Apple is alleging infringement on four design-related patents. Two of them relate to the iPhone, one the iPad, and one on the icon grid layout of iOS. Setting the iOS patent aside for a moment, Apple’s lawyer walked Peter Bressler through each of Apple’s iPhone and iPad related design patents.

The patent expert, Peter Bressler, an adjunct associate professor at the University of Pennsylvania (and president of the Industrial Designers Society of America between 1989 to 1990) who has been called as an expert witness in seven different trials, affirmed everything Apple had originally accused Samsung of, claiming that about a dozen devices, including Samsung’s Galaxy S, Galaxy S II, and Galaxy Tabs, infringe Apple’s three patents.

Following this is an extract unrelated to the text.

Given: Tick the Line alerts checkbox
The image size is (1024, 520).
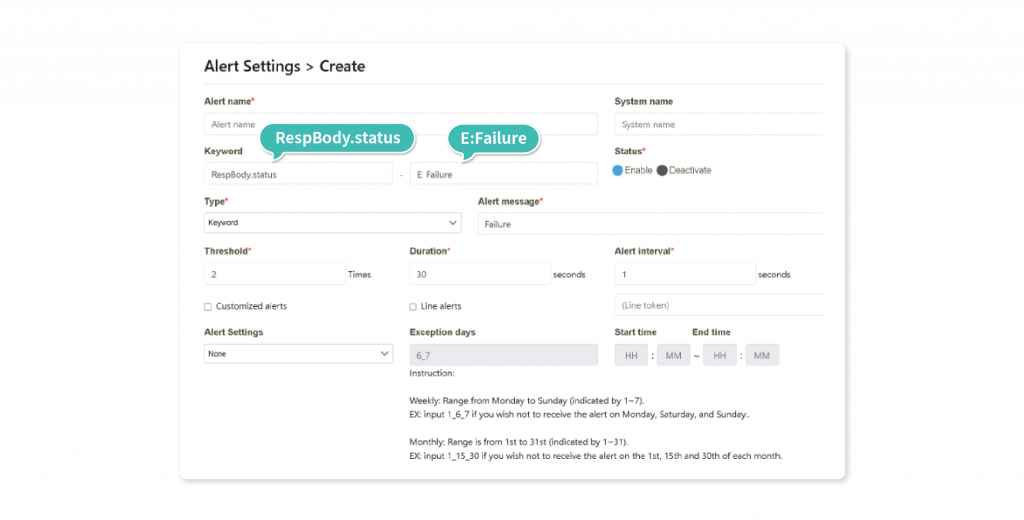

Samsung has argued before that there is prior art with regards to the USD618,677 patent, which covers the flat front, rectangular shape, curved corners and speaker grill of the phone. Mr. Bressler explained the prior art argument and process:

The point of this process is to examine the prior art you can find. Whatever is most like the ‘677 patent. You compare the patented design to the design in the closest prior art and try to determine the most significant differences.

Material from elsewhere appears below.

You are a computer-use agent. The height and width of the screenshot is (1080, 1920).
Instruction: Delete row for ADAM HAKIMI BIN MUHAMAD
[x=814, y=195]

With Samsung’s included prior art, images from a 2005 Sharp design, Bressler found enough difference to agree with Apple that the art has no bearing on Apple’s patent.

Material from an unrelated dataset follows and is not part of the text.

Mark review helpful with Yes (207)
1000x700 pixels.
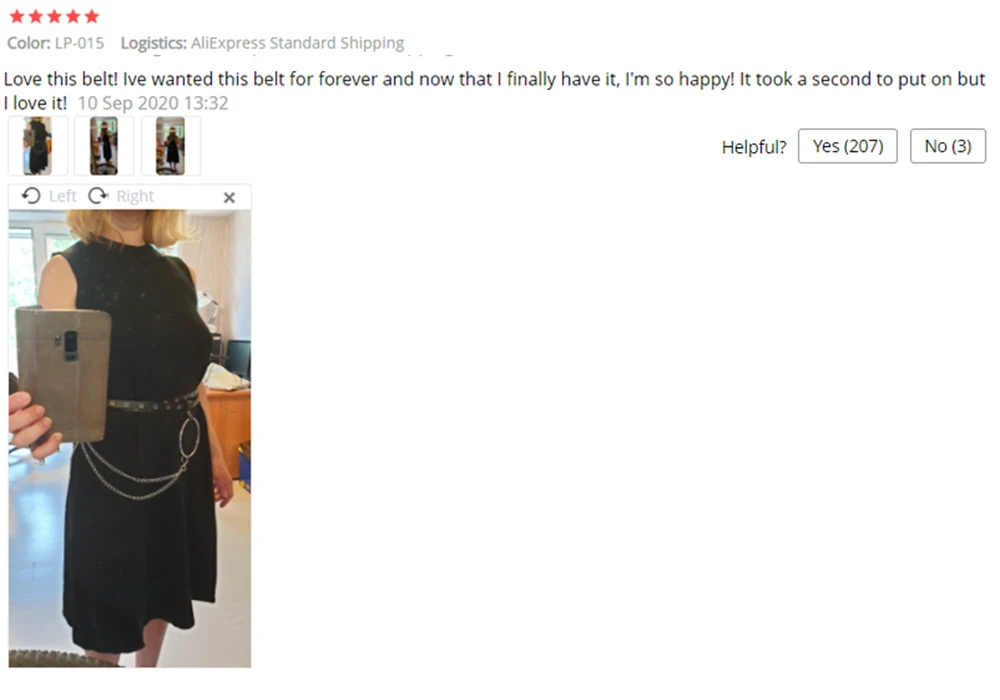[848, 146]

Apple’s counsel also asked about the back of the Galaxy S 4G, as an example, with regards to the ‘677 patent. The Galaxy S 4G has a small hump on the back on both the top and the bottom, though according to Mr. Bressler, the back is not under consideration since the ‘677 patent only covers the front of the device.

The conversation then moved to Apple’s trade dress claims. Trade dress centers more around the general aesthetic of a brand’s products that differentiate them in the market. Think McDonald’s golden arches. Apple is asserting one trade dress registration which covers both the iPad and iPhone’s distinctly “Apple” design.

Mr. Bressler argued that there are plenty of alternative designs to both the phone and the tablet that would still achieve the same functionality.